Google began mandating security keys to employees in early 2017. The change reportedly cut successful phishing attacks on its more than 85,000 employees to zero.
The company told Krebs on Security that it has had “no reported or confirmed account takeovers since implementing security keys.”
Security key devices connect via USB and allows users to login by simply pressing a button on the key. They use Universal Second Factor authentication (U2F).
Unlike traditional Two Factor Authentication (2FA), which supplement a password with a one-time code sent to a mobile device via text message or app, U2F devices simply plug in. Furthermore, U2F is much more secure, since attackers can intercept 2FA codes.
The downside with U2F security keys is that you need the physical key to login. Furthermore, U2F is a rather new technology. As such, there isn’t much support for it on the web yet.
Google Chrome, Firefox and Opera all support U2F. However in Firefox, both Quantum and older versions, require users to enable U2F. To do so, simply type “about:config” in the browser bar and search for “security.webauth.u2f.”
Microsoft is planning to add U2F support to Edge later this year. However, Apple hasn’t said whether it will support the standard in Safari.

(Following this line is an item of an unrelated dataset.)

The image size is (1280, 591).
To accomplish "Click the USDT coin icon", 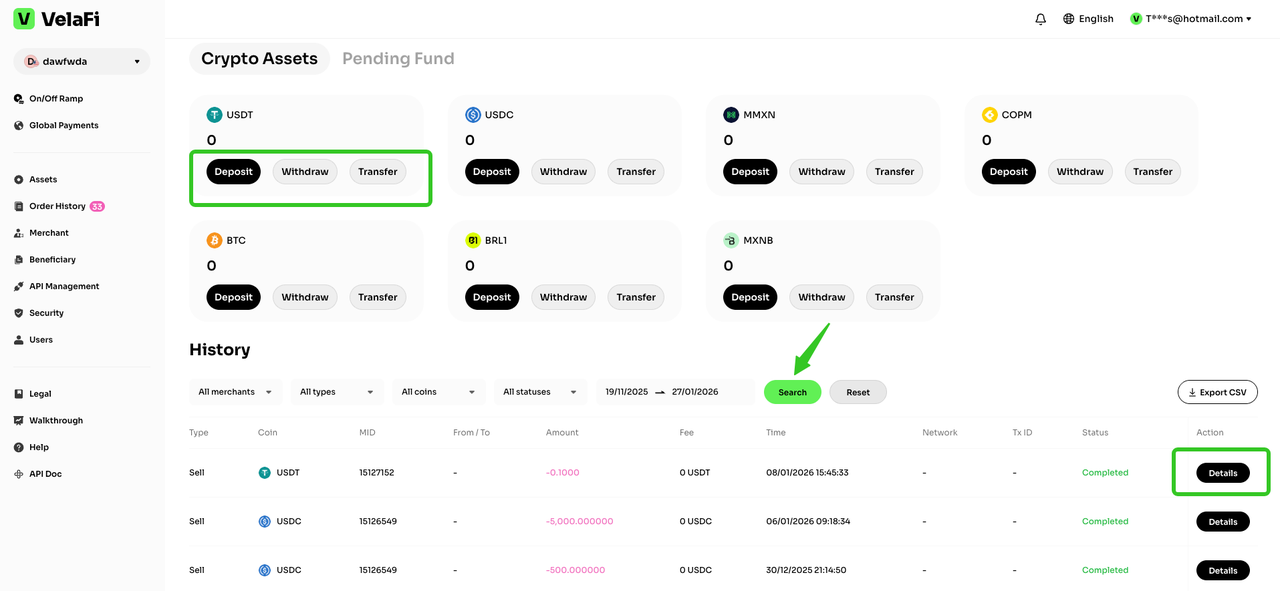I will tap(214, 115).
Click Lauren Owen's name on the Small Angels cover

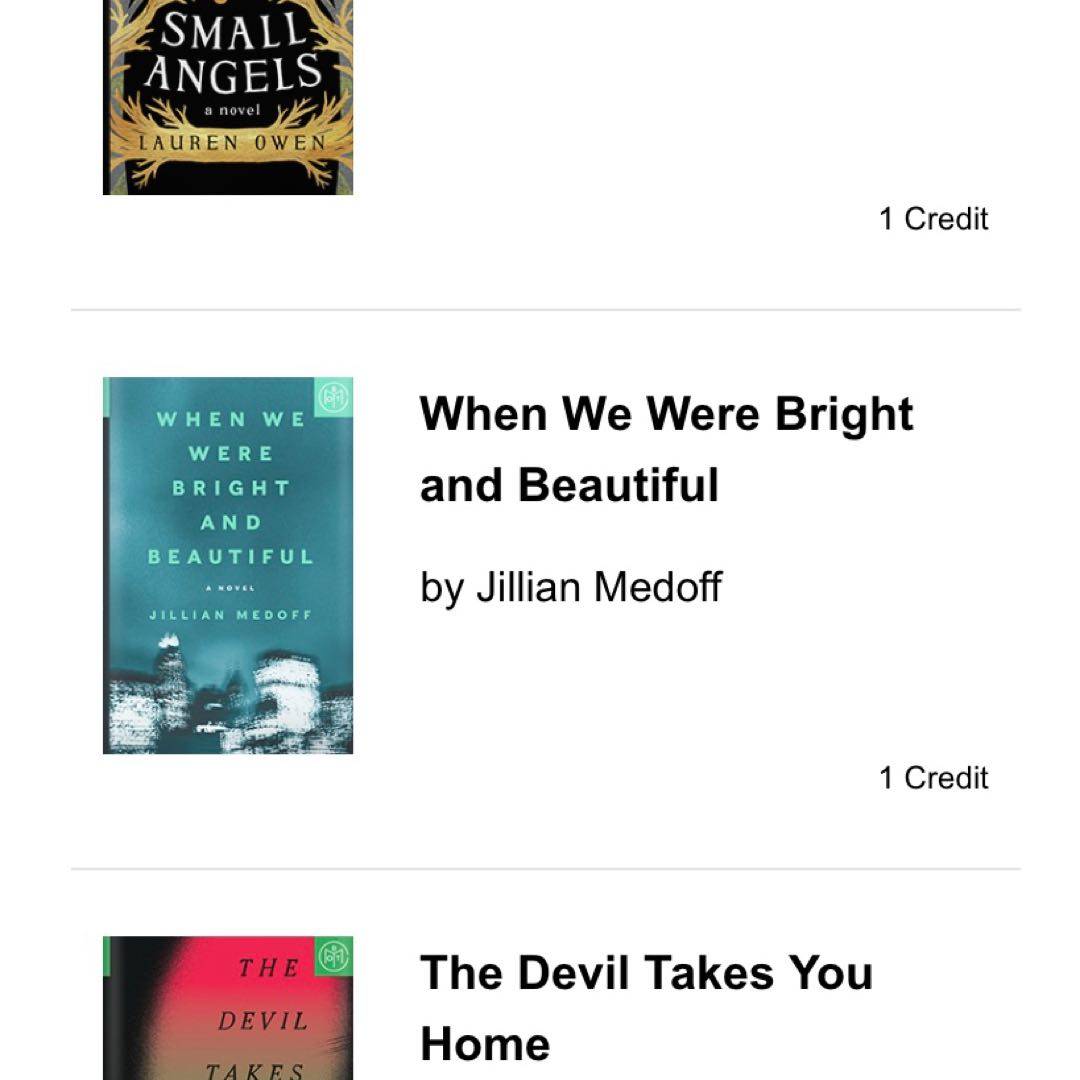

As far as websites go, a handful of big sites have support. Naturally, Google’s services support U2F. So does Dropbox, Facebook and Github. Furthermore, Dashlane and Keepass password managers support U2F.
Yubico, one of the more popular manufacturers of U2F security keys has a number of options available, at a number of retailers. Canadians can pick up a Yubico security key for as low as $26 on Amazon. Additionally, the devices are waterproof and crush proof.
Security keys could be a fantastic way to secure yourself online. The devices clearly work well for Google. Hopefully that pushes more companies to adopt security keys.